_WHAT TO WORK ON_
[A] In the complaint text about Hexacorp and defendants Wells and Delis, which section of the California Code of Civil Procedure is given as the basis for jurisdiction?
[B] Continue the complaint text about Hexacorp and defendants Wells and Delis from where it stops.

_TEXT SEGMENT_
Defendant Wells is an individual residing in Los Angeles County, California.
Wells is, and at all times relevant hereto was, the Chief Executive Officer
(“CEO”) of Hexacorp, a common stockholder of Hexacorp, and one of Hexacorp’s
Common Directors.
4.
Defendant Delis is an individual residing in San Diego County, California.
Delis is, and at all times relevant hereto was, Chief Product Officer (“CPO”)
of Hexacorp, a common stockholder of Hexacorp, and one of Hexacorp’s Common
Directors.
[…]
9. Jurisdiction is proper in this Court
pursuant to California Code of Civil Procedure § 410.10 in that defendants
Wells and Delis reside in California and because Hexacorp maintains a principal
place of business in California.
10. Venue
is proper in this Court pursuant to California Code of Civil Procedure § 395
and Local Rule 2.3 of the Los Angeles County Superior Court in that defendant
Hexacorp does business in the City of Malibu, Los Angeles County, California,
and further because Wells and Delis reside in Los Angeles County, California.
11.

_GIVEN INFORMATION_
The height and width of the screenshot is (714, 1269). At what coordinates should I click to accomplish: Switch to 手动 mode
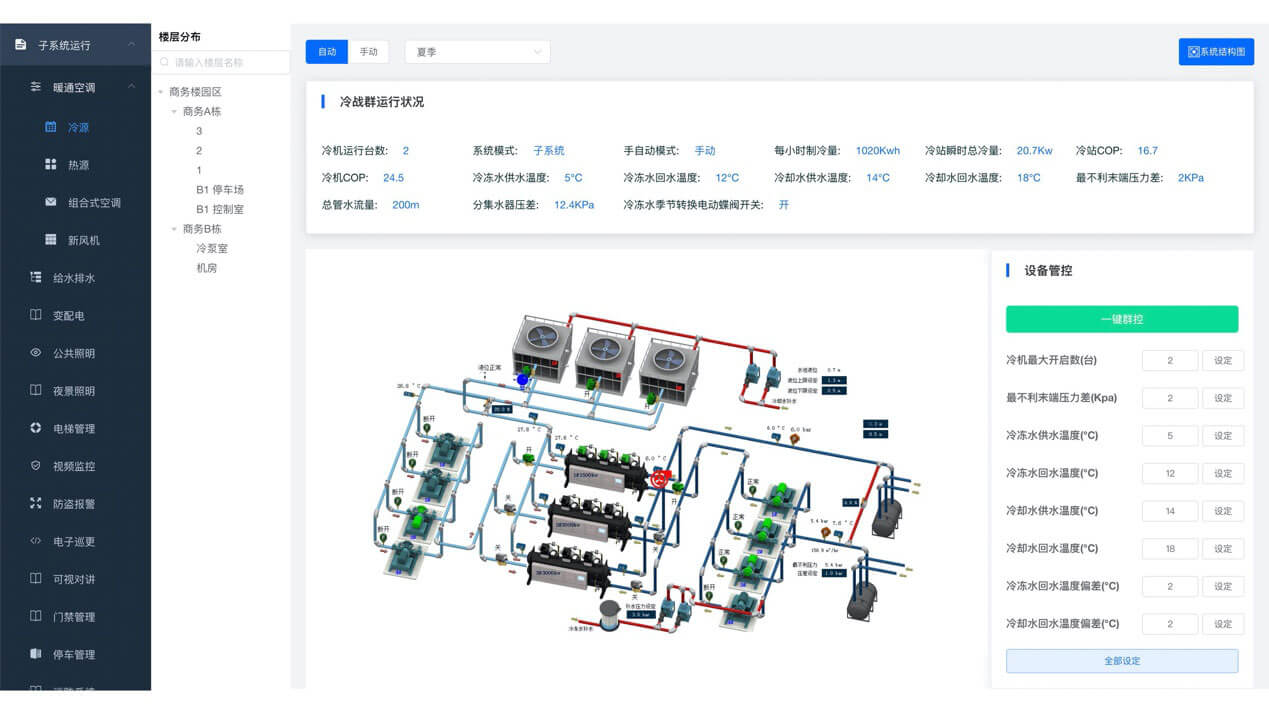coord(369,52)
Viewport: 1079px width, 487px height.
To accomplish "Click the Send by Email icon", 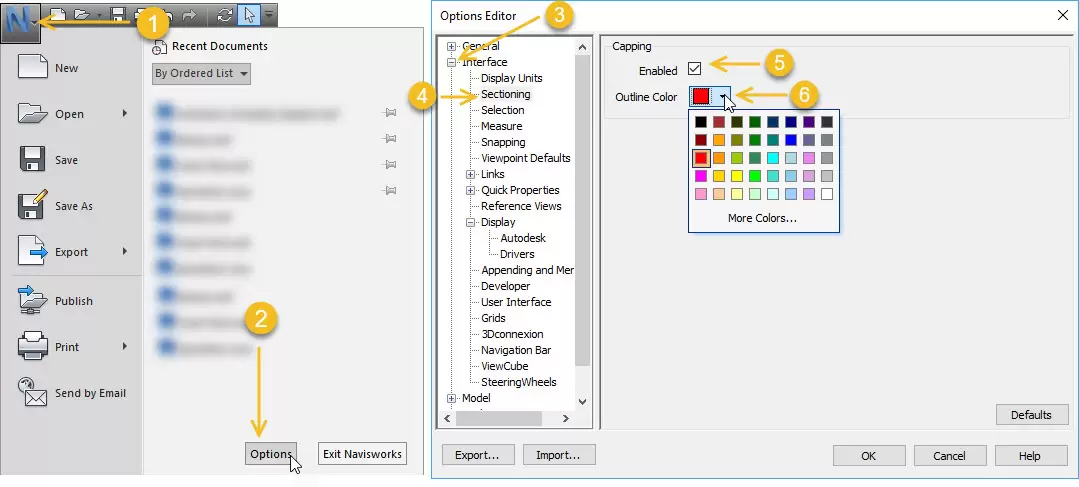I will click(x=33, y=393).
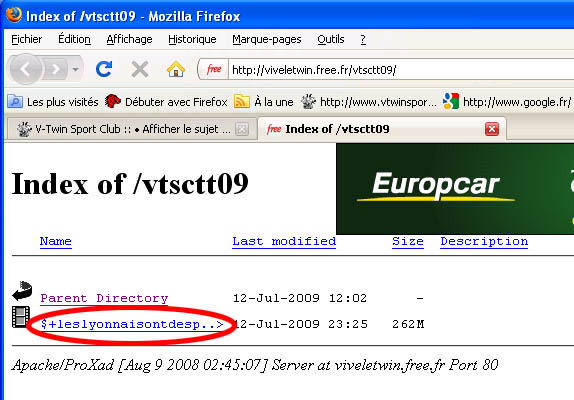Follow the Parent Directory link

click(104, 298)
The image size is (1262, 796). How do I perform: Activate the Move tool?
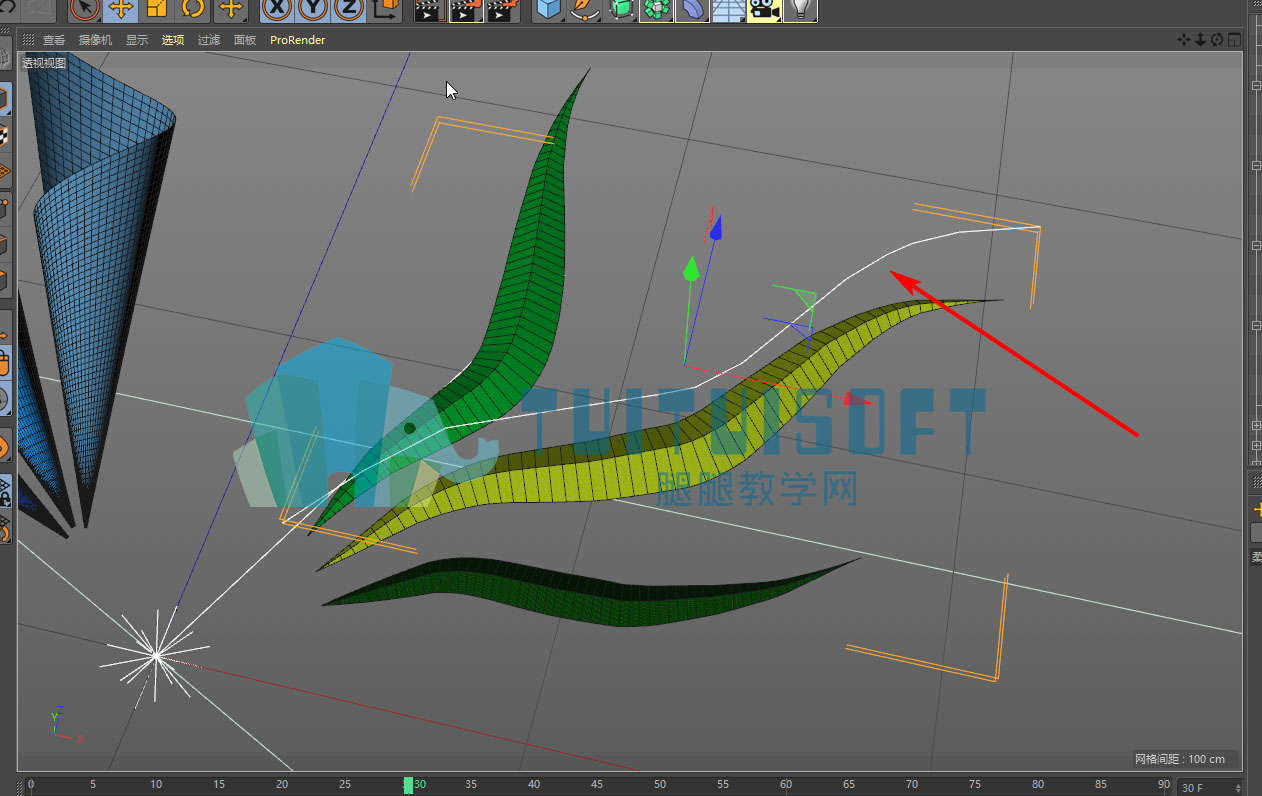coord(121,10)
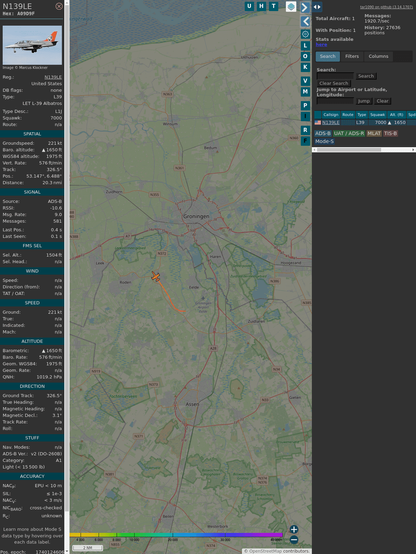Click the H map button
The height and width of the screenshot is (554, 416).
(261, 6)
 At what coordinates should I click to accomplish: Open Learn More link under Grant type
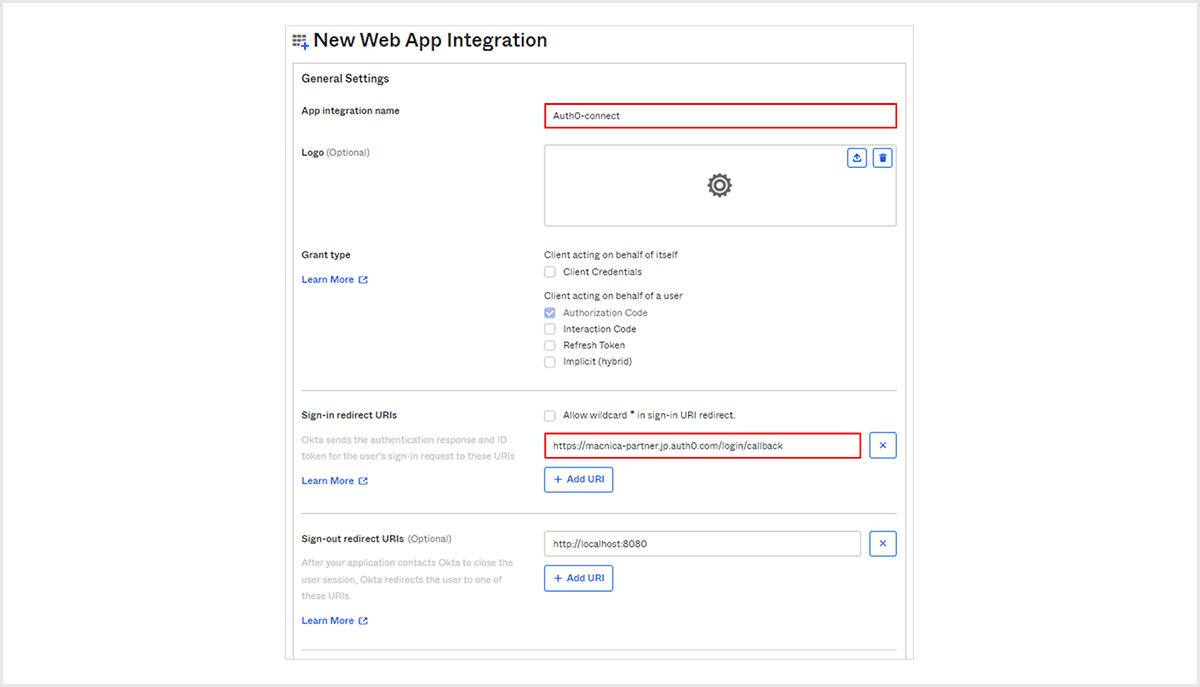334,280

_YOUR WRITTEN ANSWERS_
[A] Section 410.10 of the California Code of Civil Procedure.

[B]
Plaintiff Mohoney has received a right-to-sue letter from the California
Department of Fair Housing and Employment and has thus exhausted all necessary
administrative remedies. A true and correct copy of that right-to-sue letter is
attached hereto as Exhibit A
[…]
15.
Mohoney and defendant Delis co-founded defendant Hexacorp in Los Angeles in
November, 2014. Defendant Wells joined Hexacorp as its CEO in 2018.
[…]
18. On
October 1, 2018, Hexacorp and Mohoney entered into a written employment
agreement (the “Employment Contract”) pursuant to which Hexacorp hired Mohoney
as its Chief Production Officer (“CPO”). A true and correct copy of the
Employment Contract is attached hereto as Exhibit C.
19. Among
other key terms, the Employment Contract sets forth Mohoney’s starting base
salary, confirms Mohoney’s eligibility to participate in Hexacorp’s “employee
benefit plans and programs,” provides that Mohoney’s “principal place of
employment shall be at our corporate office in Los Angeles, California” but
that Hexacorp “reserves the right to change [Mohoney’s] position, duties and
work location from time to time in its discretion,” and states that it “shall
be governed by the laws of California, without regard to conflict of law
principles.”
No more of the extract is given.